Exercise requirements: Retype every one of the entries below, character for character, without changing, adding, or leaving out anything.

++++++

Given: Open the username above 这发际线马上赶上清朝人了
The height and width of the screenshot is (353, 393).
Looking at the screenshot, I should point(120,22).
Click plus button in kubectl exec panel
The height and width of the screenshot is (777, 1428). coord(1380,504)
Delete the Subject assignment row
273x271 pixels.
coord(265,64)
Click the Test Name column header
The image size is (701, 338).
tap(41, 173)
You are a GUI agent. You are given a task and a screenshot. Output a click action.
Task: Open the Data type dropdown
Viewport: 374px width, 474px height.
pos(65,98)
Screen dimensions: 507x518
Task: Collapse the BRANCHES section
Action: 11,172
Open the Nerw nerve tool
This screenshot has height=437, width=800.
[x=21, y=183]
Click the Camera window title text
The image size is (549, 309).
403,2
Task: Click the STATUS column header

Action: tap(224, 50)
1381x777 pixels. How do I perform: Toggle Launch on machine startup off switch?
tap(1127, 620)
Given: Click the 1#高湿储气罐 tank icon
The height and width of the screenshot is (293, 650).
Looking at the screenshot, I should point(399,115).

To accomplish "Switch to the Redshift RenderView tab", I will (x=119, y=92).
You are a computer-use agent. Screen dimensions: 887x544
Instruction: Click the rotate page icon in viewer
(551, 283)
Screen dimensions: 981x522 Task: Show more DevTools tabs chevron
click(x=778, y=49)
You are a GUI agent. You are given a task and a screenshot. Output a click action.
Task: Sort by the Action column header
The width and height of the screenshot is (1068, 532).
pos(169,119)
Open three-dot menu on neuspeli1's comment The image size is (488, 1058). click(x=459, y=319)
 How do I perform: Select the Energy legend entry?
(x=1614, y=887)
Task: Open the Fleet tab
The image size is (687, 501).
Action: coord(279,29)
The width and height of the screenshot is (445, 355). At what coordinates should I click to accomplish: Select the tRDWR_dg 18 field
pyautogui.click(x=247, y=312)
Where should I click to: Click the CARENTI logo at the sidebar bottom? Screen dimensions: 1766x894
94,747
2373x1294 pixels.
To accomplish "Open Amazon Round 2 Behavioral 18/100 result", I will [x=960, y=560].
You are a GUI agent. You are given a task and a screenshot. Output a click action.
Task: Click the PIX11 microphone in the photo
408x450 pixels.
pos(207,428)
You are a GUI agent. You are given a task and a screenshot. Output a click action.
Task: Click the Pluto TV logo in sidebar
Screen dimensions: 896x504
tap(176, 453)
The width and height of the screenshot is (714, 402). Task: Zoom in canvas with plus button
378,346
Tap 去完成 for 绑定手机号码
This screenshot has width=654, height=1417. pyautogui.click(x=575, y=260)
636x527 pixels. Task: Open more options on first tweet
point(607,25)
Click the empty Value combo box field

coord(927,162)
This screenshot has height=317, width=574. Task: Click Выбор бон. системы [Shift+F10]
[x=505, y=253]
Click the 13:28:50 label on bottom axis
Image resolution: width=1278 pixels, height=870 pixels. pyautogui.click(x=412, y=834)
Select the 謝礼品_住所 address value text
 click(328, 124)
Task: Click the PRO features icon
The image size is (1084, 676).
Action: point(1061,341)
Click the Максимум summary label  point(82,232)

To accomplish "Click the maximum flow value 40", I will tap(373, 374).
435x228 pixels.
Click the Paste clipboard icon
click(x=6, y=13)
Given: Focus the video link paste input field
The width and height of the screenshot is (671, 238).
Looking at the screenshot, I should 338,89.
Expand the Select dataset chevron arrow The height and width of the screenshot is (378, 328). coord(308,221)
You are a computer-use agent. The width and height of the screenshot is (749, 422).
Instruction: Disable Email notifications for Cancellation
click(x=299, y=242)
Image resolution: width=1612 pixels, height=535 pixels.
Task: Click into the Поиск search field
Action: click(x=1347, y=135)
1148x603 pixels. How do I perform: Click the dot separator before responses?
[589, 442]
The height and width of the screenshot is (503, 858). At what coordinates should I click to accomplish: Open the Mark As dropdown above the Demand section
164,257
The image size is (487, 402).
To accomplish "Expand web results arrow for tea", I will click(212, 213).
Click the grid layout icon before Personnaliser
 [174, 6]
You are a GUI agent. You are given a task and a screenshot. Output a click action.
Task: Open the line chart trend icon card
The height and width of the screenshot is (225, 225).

++++++

Exercise result:
Given: Open the username above 这发际线马上赶上清朝人了
The height and width of the screenshot is (353, 393).
Looking at the screenshot, I should point(120,22).
Click plus button in kubectl exec panel
The height and width of the screenshot is (777, 1428). coord(1380,504)
Delete the Subject assignment row
273x271 pixels.
coord(265,64)
Click the Test Name column header
The image size is (701, 338).
tap(41, 173)
You are a GUI agent. You are given a task and a screenshot. Output a click action.
Task: Open the Data type dropdown
Viewport: 374px width, 474px height.
pos(65,98)
Screen dimensions: 507x518
Task: Collapse the BRANCHES section
Action: 11,172
Open the Nerw nerve tool
This screenshot has height=437, width=800.
[x=21, y=183]
Click the Camera window title text
The image size is (549, 309).
403,2
Task: Click the STATUS column header

Action: tap(224, 50)
1381x777 pixels. How do I perform: Toggle Launch on machine startup off switch?
tap(1127, 620)
Given: Click the 1#高湿储气罐 tank icon
The height and width of the screenshot is (293, 650).
Looking at the screenshot, I should point(399,115).

To accomplish "Switch to the Redshift RenderView tab", I will (x=119, y=92).
You are a computer-use agent. Screen dimensions: 887x544
Instruction: Click the rotate page icon in viewer
(551, 283)
Screen dimensions: 981x522 Task: Show more DevTools tabs chevron
click(x=778, y=49)
You are a GUI agent. You are given a task and a screenshot. Output a click action.
Task: Sort by the Action column header
The width and height of the screenshot is (1068, 532).
pos(169,119)
Open three-dot menu on neuspeli1's comment The image size is (488, 1058). click(x=459, y=319)
 How do I perform: Select the Energy legend entry?
(x=1614, y=887)
Task: Open the Fleet tab
The image size is (687, 501).
Action: coord(279,29)
The width and height of the screenshot is (445, 355). At what coordinates should I click to accomplish: Select the tRDWR_dg 18 field
pyautogui.click(x=247, y=312)
Where should I click to: Click the CARENTI logo at the sidebar bottom? Screen dimensions: 1766x894
94,747
2373x1294 pixels.
To accomplish "Open Amazon Round 2 Behavioral 18/100 result", I will [x=960, y=560].
You are a GUI agent. You are given a task and a screenshot. Output a click action.
Task: Click the PIX11 microphone in the photo
408x450 pixels.
pos(207,428)
You are a GUI agent. You are given a task and a screenshot. Output a click action.
Task: Click the Pluto TV logo in sidebar
Screen dimensions: 896x504
tap(176, 453)
The width and height of the screenshot is (714, 402). Task: Zoom in canvas with plus button
378,346
Tap 去完成 for 绑定手机号码
This screenshot has width=654, height=1417. pyautogui.click(x=575, y=260)
636x527 pixels. Task: Open more options on first tweet
point(607,25)
Click the empty Value combo box field

coord(927,162)
This screenshot has height=317, width=574. Task: Click Выбор бон. системы [Shift+F10]
[x=505, y=253]
Click the 13:28:50 label on bottom axis
Image resolution: width=1278 pixels, height=870 pixels. pyautogui.click(x=412, y=834)
Select the 謝礼品_住所 address value text
 click(328, 124)
Task: Click the PRO features icon
The image size is (1084, 676).
Action: point(1061,341)
Click the Максимум summary label  point(82,232)

To accomplish "Click the maximum flow value 40", I will tap(373, 374).
435x228 pixels.
Click the Paste clipboard icon
click(x=6, y=13)
Given: Focus the video link paste input field
The width and height of the screenshot is (671, 238).
Looking at the screenshot, I should 338,89.
Expand the Select dataset chevron arrow The height and width of the screenshot is (378, 328). coord(308,221)
You are a computer-use agent. The width and height of the screenshot is (749, 422).
Instruction: Disable Email notifications for Cancellation
click(x=299, y=242)
Image resolution: width=1612 pixels, height=535 pixels.
Task: Click into the Поиск search field
Action: click(x=1347, y=135)
1148x603 pixels. How do I perform: Click the dot separator before responses?
[589, 442]
The height and width of the screenshot is (503, 858). At what coordinates should I click to accomplish: Open the Mark As dropdown above the Demand section
164,257
The image size is (487, 402).
To accomplish "Expand web results arrow for tea", I will click(212, 213).
Click the grid layout icon before Personnaliser
 [174, 6]
You are a GUI agent. You are given a task and a screenshot. Output a click action.
Task: Open the line chart trend icon card
The height and width of the screenshot is (225, 225).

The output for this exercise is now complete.